Beyond the Current Observation: Evaluating Multimodal Large Language Models in Controllable Non-Markov Games
2026-06-17 • Computer Vision and Pattern Recognition
Computer Vision and Pattern Recognition
AI summaryⓘ
The authors created RNG-Bench, a new test to see how well AI models remember and use past observations when making decisions during interactive tasks. They designed two games—one about remembering briefly seen cards and another about building a map from first-person views—to measure memory and reasoning separately. Their tests control difficulty and evaluate memory gaps, finding that errors mostly come from forgetting earlier info, not bad choices. They also improved an AI model by training it with good examples, which helped on RNG-Bench and other tests without losing its general skills.

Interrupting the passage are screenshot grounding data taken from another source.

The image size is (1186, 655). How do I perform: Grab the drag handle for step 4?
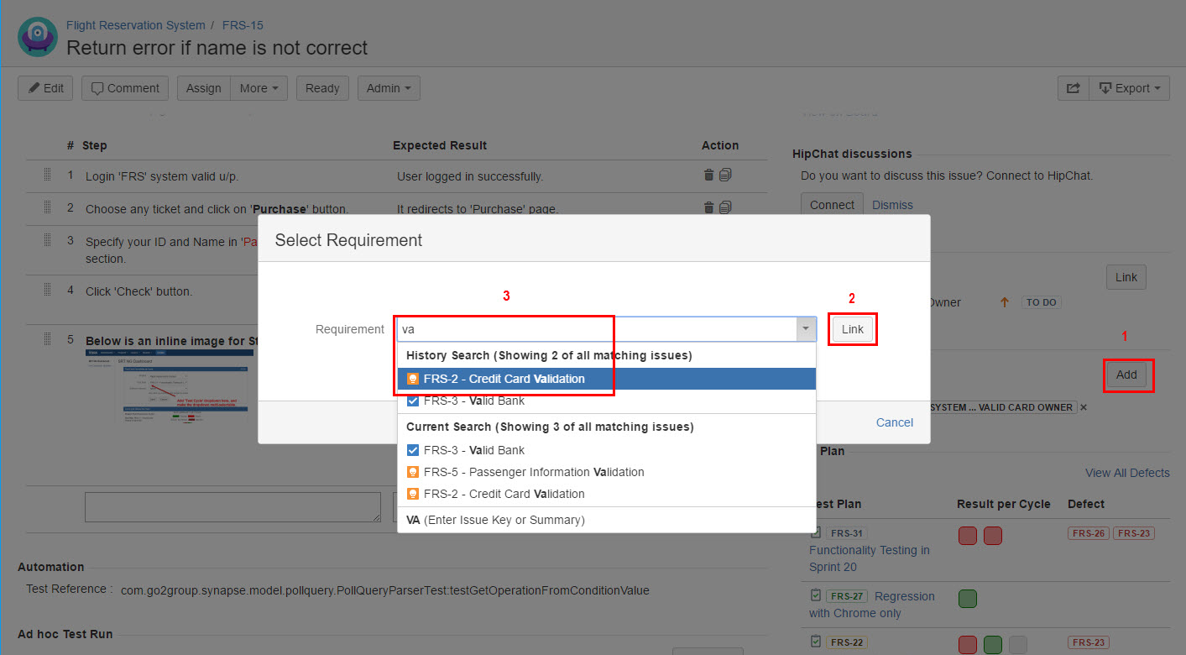pos(47,291)
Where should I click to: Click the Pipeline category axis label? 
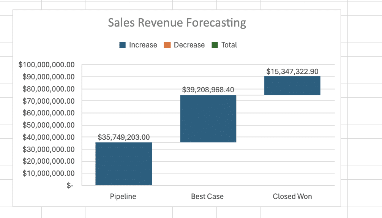click(123, 196)
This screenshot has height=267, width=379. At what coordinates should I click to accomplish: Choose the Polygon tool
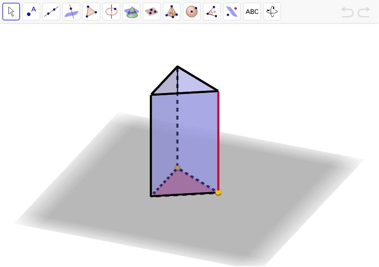pyautogui.click(x=91, y=11)

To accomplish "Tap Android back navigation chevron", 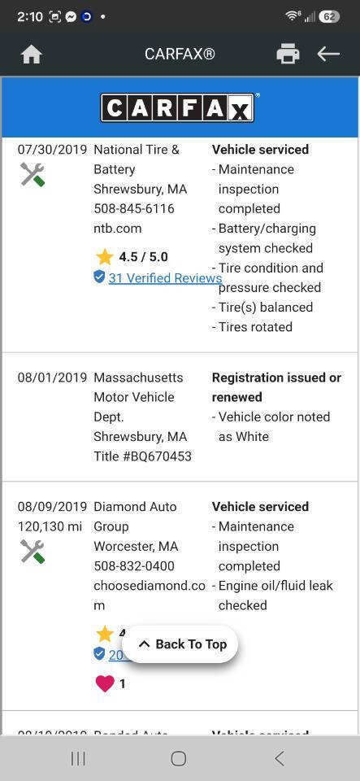I will [x=280, y=758].
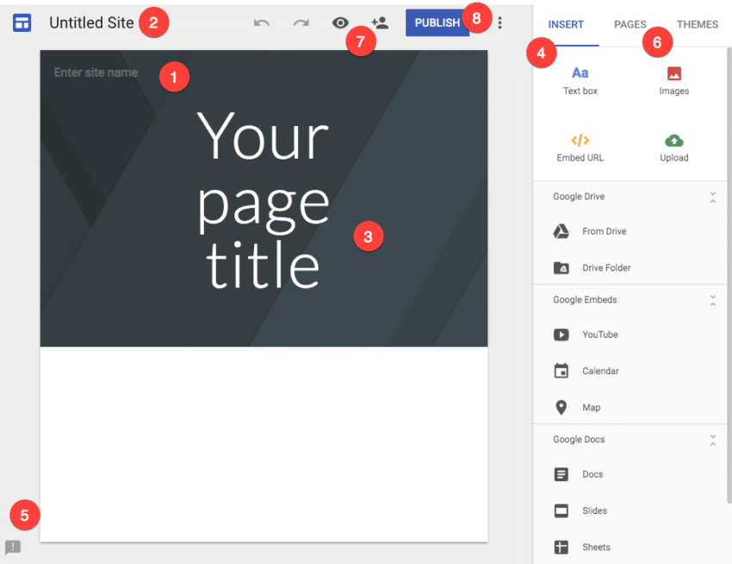Insert a YouTube video
This screenshot has width=732, height=564.
(600, 335)
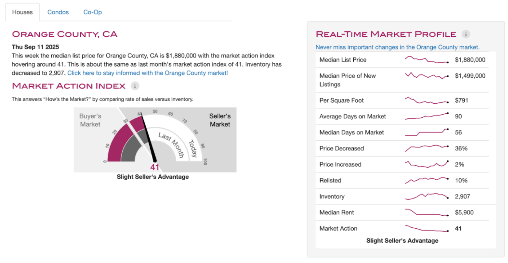Click the stay informed Orange County link
Image resolution: width=508 pixels, height=263 pixels.
147,73

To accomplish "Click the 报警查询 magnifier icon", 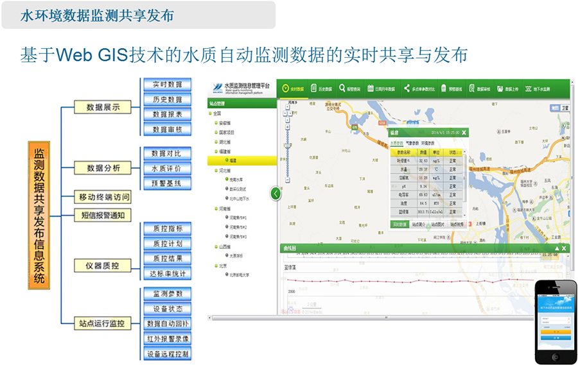I will pyautogui.click(x=343, y=89).
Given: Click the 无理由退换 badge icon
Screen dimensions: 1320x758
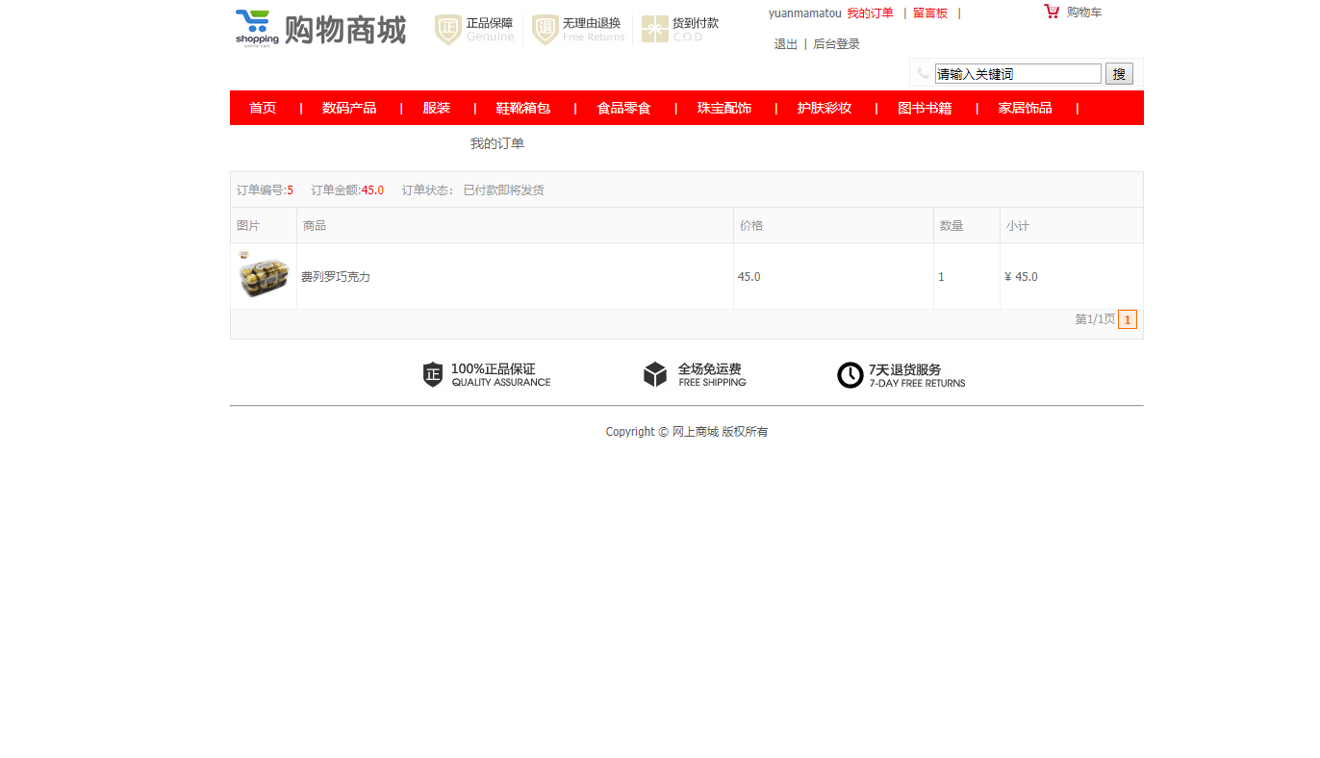Looking at the screenshot, I should point(546,29).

multimodal foundation modelsclosed-loop policiesnon-Markov gamesmemory reconstructionegocentric viewtoken context lengthfine-tuningmulti-step interactionmemory gap metricQwen3.5-9B
Authors
Shengyuan Ding, Xilin Wei, Xinyu Fang, Haodong Duan, Dahua Lin, Jiaqi Wang, Yuhang Zang
Abstract
Deploying multimodal foundation models as closed-loop policies increasingly requires conditioning actions on observations that are no longer visible. However, existing benchmarks either expose the full state, conflate hidden-state reconstruction with other agent skills, or test recall only after an episode has ended. We introduce RNG-Bench (Reconstructive Non-Markov Games), a benchmark suite designed to isolate a base model's ability to reconstruct past observations and act on them during multi-step interaction. RNG-Bench includes two complementary games: Matching Pairs, where card identities briefly revealed at specific locations must later be recalled, and 3D Maze, where egocentric views must be integrated into a spatial map. Both games are evaluated under a unified harness with three controlled difficulty axes: grid size, visual pattern, and observation modality. The benchmark further introduces a head-to-head duel protocol to control for instance-level variance and a Memory Gap metric that disentangles forgetting from poor action selection. The hardest configurations require contexts of roughly 128K tokens and 350 image inputs per episode, and remain far from saturated by frontier MLLMs. Memory Gap analysis shows that most residual errors stem from forgetting earlier observations rather than from suboptimal decision making. Finally, fine-tuning Qwen3.5-9B on optimal-policy rollouts and filtered model demonstrations improves performance on RNG-Bench and transfers to existing benchmarks without degrading general multimodal capability.